** Passage provided **
BEGIN

As a result of continued research and development, the incidence of death from cancers caused by human papillomavirus infection is falling. Here, Neil Bentley provides an overview and looks at the impact of screening and diagnostic testing.
The first discovery of cervical cancer is attributed to Sir John Williams in 1886, when he described a lesion that corresponded to a carcinoma in situ of the cervix. Later history suggests that cervical cancer diagnosis relied upon examination of tissue biopsies from a visual lesion of the cervix. In the 1940s George Papanicolaou developed the ‘Pap test’ where normal and abnormal vaginal smears could be accurately classified by simple microscopic observational analysis.1 This enabled the first cervical cancer cytology screening programmes to be developed. The advent of these screening programmes in Canada and the United States reduced the incidence and mortality due to cervical cancer significantly. Between 1969 and 1990 the incidence more than halved from 21.6 per 100,000 to 10.4 per 100,000, and mortality reduced from 7.4 per 100,000 to 2.4 per 100,000.1
In the early 1980s human papillomavirus (HPV) was found to be associated with cervical cancer. It was found in 99% of cervical cancer cases and is now recognised as the main cause of cervical cancer.2 The discovery of the association between HPV infection and cervical cancer enabled the development of a vaccine for HPV. We live in a time when some people are sceptical of the benefits of disease screening and vaccination. Using the evidence base, we look back on the impact that these screening and vaccination programmes have had on the epidemiology, mortality and morbidity of HPV.

END

** What you should do **
Reproduce word for word everything in the piece on HPV and cervical cancer from "As a result" down to "and diagnostic testing.".

** Information **

BEGIN

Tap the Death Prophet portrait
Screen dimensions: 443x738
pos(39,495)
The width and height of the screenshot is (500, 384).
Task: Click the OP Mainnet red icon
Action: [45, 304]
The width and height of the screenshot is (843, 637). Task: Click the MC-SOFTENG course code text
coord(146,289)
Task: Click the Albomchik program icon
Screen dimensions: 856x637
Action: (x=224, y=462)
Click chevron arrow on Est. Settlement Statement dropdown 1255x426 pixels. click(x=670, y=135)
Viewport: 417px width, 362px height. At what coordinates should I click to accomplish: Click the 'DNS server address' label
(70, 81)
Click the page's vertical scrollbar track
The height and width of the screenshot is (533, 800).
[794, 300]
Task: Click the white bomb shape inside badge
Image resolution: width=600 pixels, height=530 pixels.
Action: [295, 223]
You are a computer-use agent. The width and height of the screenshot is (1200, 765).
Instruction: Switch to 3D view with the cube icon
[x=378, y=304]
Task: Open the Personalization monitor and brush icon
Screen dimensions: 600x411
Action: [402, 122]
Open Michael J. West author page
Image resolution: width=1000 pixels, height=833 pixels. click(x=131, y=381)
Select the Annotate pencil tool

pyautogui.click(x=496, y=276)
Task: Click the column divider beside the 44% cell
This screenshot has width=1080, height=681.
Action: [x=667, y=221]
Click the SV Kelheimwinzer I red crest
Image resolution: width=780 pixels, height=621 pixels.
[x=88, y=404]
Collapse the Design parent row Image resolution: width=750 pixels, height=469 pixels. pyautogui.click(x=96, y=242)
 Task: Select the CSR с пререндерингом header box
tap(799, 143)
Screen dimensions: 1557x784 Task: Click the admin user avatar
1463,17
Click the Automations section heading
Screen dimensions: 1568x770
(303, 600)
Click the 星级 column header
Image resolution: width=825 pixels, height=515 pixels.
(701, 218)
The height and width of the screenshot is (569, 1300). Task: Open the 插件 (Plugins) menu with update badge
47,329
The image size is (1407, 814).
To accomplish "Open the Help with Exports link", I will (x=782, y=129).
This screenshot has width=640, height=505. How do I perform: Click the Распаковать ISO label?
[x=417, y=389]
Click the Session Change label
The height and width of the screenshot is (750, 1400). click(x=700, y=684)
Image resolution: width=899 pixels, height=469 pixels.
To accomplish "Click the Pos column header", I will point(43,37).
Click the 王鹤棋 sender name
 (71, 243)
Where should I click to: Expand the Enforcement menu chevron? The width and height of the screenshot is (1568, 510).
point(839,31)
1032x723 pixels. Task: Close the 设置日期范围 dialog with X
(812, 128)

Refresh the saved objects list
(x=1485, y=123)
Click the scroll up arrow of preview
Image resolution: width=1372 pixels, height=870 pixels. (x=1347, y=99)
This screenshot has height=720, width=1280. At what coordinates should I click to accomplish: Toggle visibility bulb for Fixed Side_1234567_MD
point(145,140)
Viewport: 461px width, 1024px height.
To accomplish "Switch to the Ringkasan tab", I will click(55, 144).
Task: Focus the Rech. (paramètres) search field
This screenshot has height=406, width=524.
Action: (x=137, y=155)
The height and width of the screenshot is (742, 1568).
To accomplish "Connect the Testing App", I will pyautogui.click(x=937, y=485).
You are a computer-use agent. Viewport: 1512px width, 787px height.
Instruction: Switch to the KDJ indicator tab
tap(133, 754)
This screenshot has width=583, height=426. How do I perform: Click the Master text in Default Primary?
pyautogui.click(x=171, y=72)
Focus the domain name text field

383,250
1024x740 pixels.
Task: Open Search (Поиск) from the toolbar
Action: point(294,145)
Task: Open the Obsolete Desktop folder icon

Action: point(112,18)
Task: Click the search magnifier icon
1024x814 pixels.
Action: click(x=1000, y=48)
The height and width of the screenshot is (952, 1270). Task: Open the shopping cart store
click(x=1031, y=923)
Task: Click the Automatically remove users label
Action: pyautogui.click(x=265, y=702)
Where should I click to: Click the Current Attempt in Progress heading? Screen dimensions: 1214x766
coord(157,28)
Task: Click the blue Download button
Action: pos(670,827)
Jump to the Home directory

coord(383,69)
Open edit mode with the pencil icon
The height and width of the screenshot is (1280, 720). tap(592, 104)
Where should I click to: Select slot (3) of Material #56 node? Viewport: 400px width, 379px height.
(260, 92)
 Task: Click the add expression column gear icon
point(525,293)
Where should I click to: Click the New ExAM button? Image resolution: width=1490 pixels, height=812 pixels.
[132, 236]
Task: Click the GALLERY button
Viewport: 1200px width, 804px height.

END

** Exercise output **
As a result of continued research and development, the incidence of death from cancers caused by human papillomavirus infection is falling. Here, Neil Bentley provides an overview and looks at the impact of screening and diagnostic testing.